Lors de leur séjour, une nouvelle source est découverte au pied d’un monticule, sur des terrains appartenant aux Oriol (père et fils), des paysans auvergnats rudes en négociations commerciales : très vite, l’investisseur Andermatt va foncer, utiliser toutes ses relations et tous ses moyens, puis se mettre sur les rangs pour construire un nouvel hôtel, un autre casino, des chalets et des thermes concurrençant et asphyxiant au final les installations voisines antérieures…

Parallèlement à cela, sa femme Christiane tombe amoureuse d’un ami de son frère, Paul Brétigny, un séducteur fortuné et dilettante qui la charme par des attentions frivoles et des déclarations enflammées à la faveur d’excursions en Limagne.

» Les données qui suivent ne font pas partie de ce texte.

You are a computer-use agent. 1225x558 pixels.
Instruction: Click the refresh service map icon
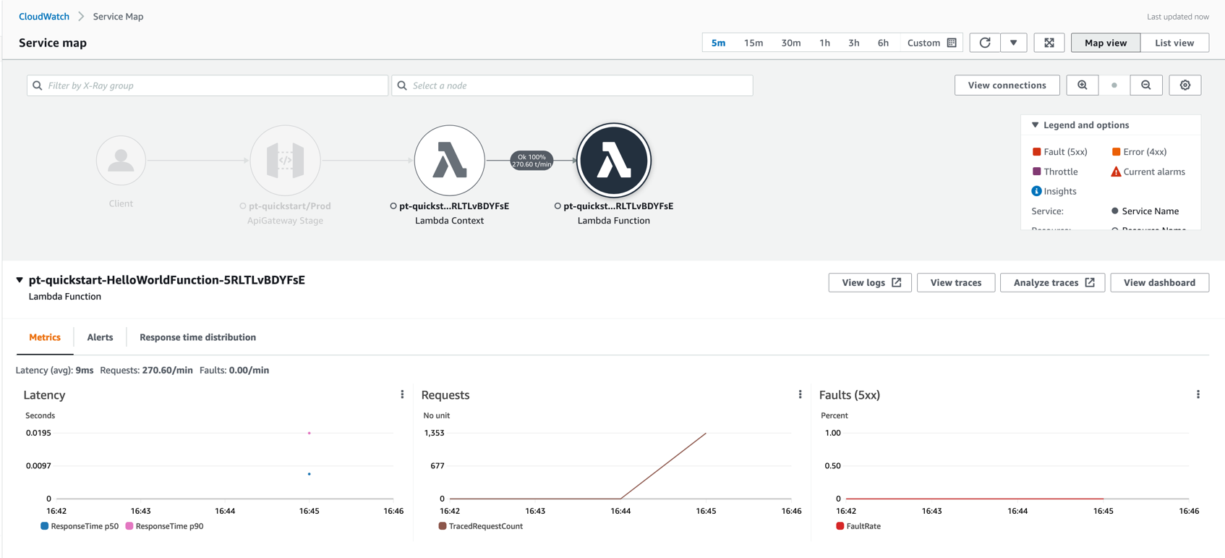[x=984, y=43]
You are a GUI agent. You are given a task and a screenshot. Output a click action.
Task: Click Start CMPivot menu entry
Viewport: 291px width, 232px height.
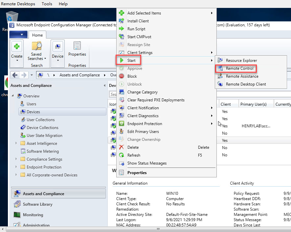(139, 37)
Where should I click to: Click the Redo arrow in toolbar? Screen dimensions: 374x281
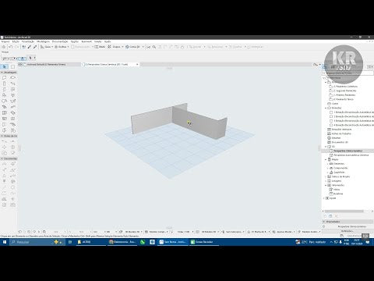[x=16, y=47]
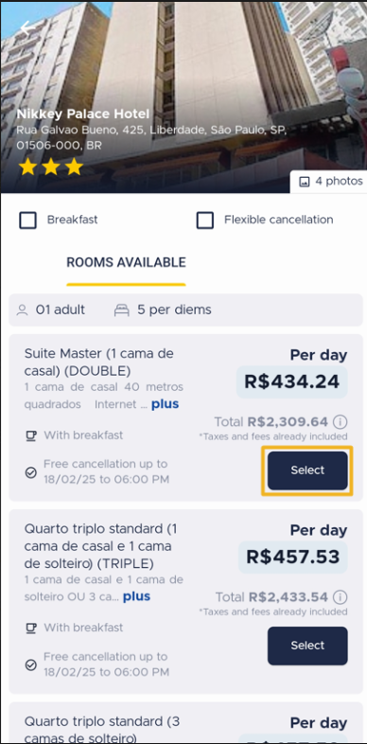Click the image icon beside 4 photos
Viewport: 367px width, 744px height.
[305, 182]
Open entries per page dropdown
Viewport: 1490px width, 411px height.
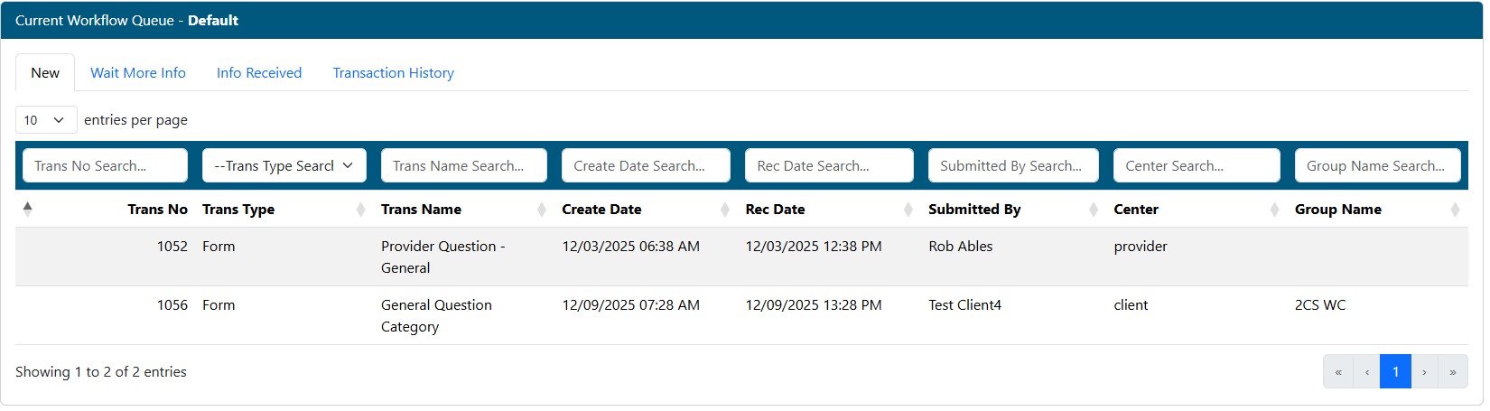pyautogui.click(x=45, y=120)
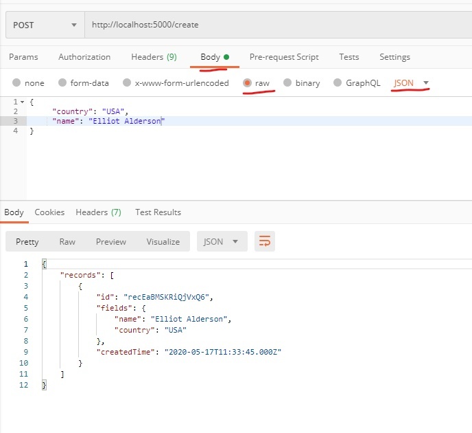The width and height of the screenshot is (472, 433).
Task: Enable the binary body option
Action: click(288, 83)
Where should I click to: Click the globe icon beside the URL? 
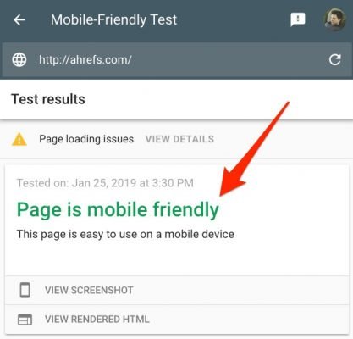[19, 59]
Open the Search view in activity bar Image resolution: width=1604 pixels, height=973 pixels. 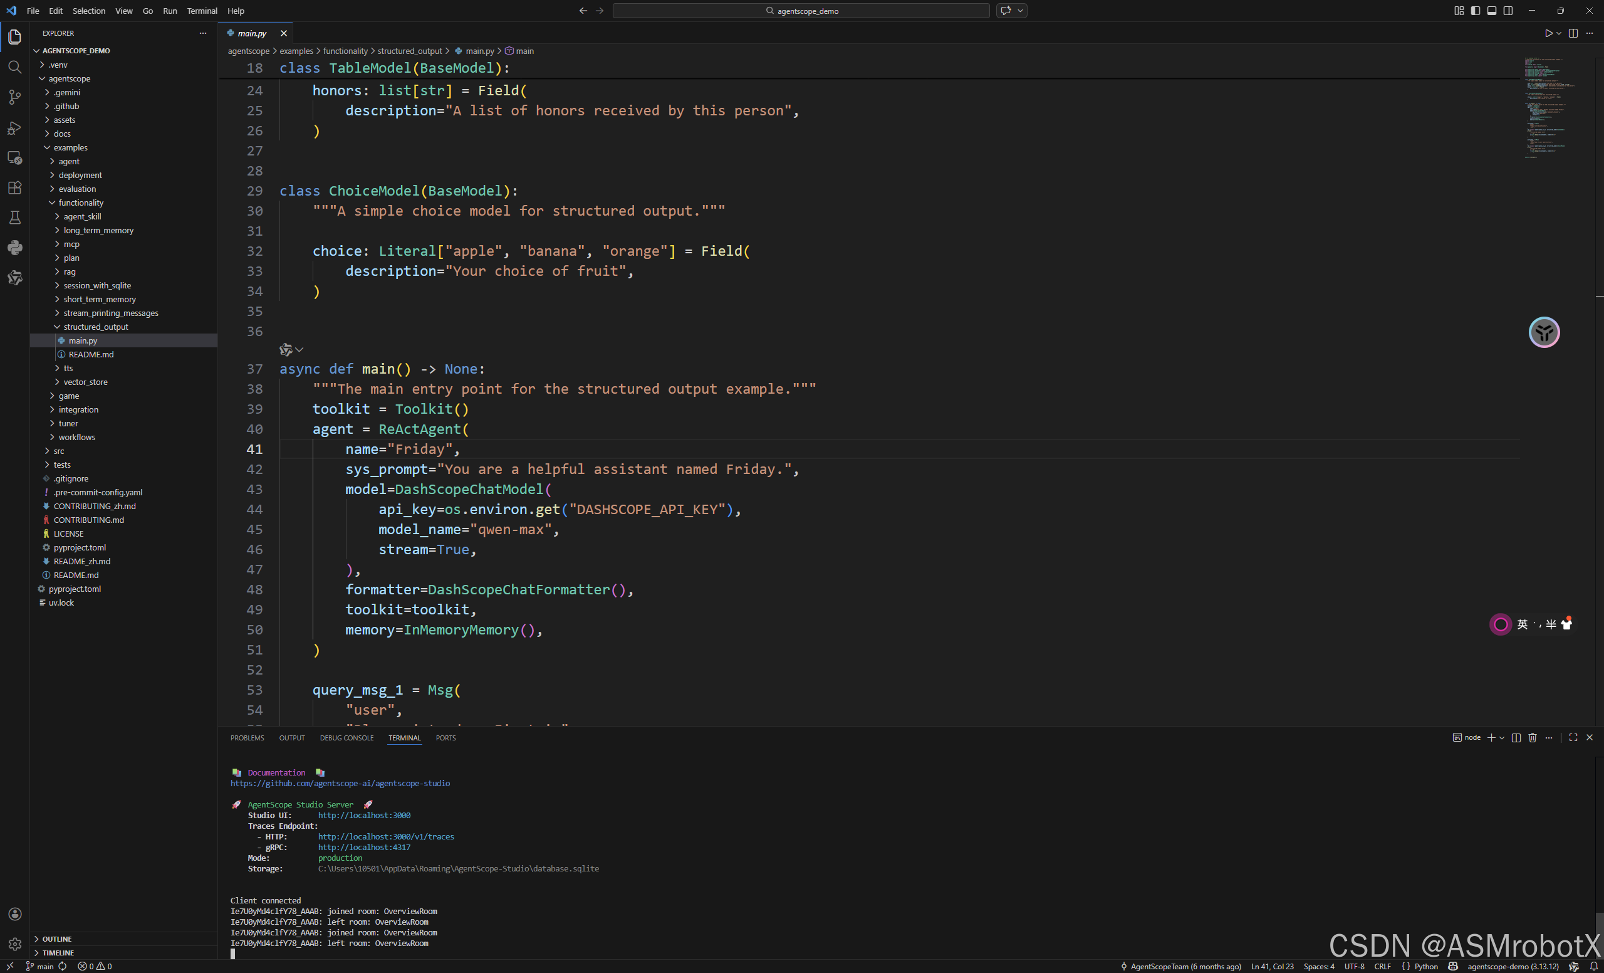click(14, 67)
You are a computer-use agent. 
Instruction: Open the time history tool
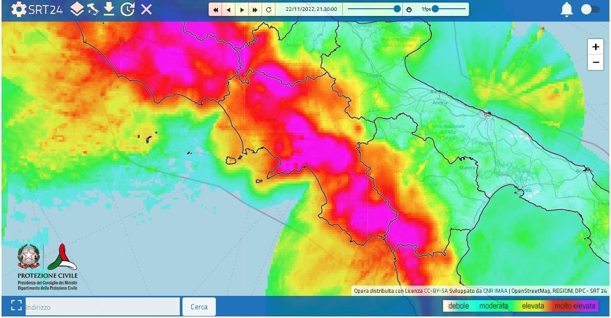[x=127, y=9]
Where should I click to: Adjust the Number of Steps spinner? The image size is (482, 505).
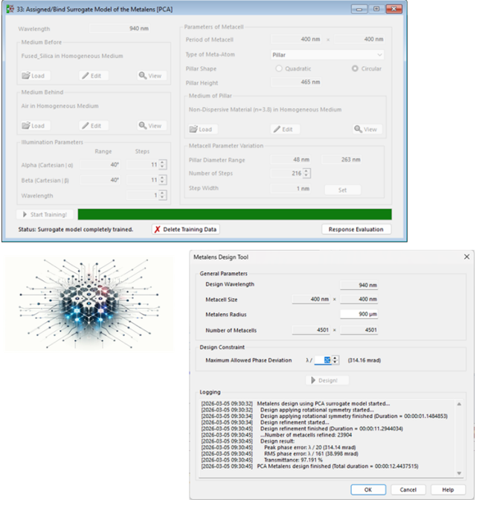[306, 174]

Gontran, de son côté, toujours impécunieux et vivant de prêts de son beau-frère, va se rapprocher le premier des filles du père Oriol…

Le succès et ses réussites entrepreneuriales malheureusement cachent à William Andermatt l’échec de son mariage mais surtout laissent sa femme Christiane victime secrète de la trahison de Paul et terriblement malheureuse — même si une opportune grossesse et la naissance d’un enfant satisferont sa vie sociale…

Troisième roman — après Une Vie (1883) et Bel-Ami (1885) mais  avant Pierre et Jean (1888) — de Guy de Maupassant, Mont-Oriol, moins connu que les autres, mérite grandement l’attention et reste un étonnant mélange d’étude socio-historique et de romance tourmentée où la maîtrise de l’auteur fait merveille.

 

Michel Sender.

 

[*] Mont-Oriol (1887) de Guy de Maupassant, présentation d’Anne Richter, Bibliothèque Marabout, Marabout S.A., Verviers (Belgique), 1975 ; 288 pages.

[Pour rire, ce passage de Mont-Oriol, deuxième partie, premier chapitre, extrait d’une déclaration intempestive du « maestro » Saint-Landri :

« Je vais me servir d’une comparaison pour me faire bien comprendre. L’œil du rustre aime les couleurs brutales et les tableaux éclatants, l’œil du bourgeois lettré, mais non artiste, aime les nuances aimablement prétentieuses et les sujets attendrissants ; mais l’œil artiste, l’œil raffiné, aime, comprend, distingue les insaisissables modulations d’un même ton, les accords mystérieux des nuances, invisibles pour tout le monde.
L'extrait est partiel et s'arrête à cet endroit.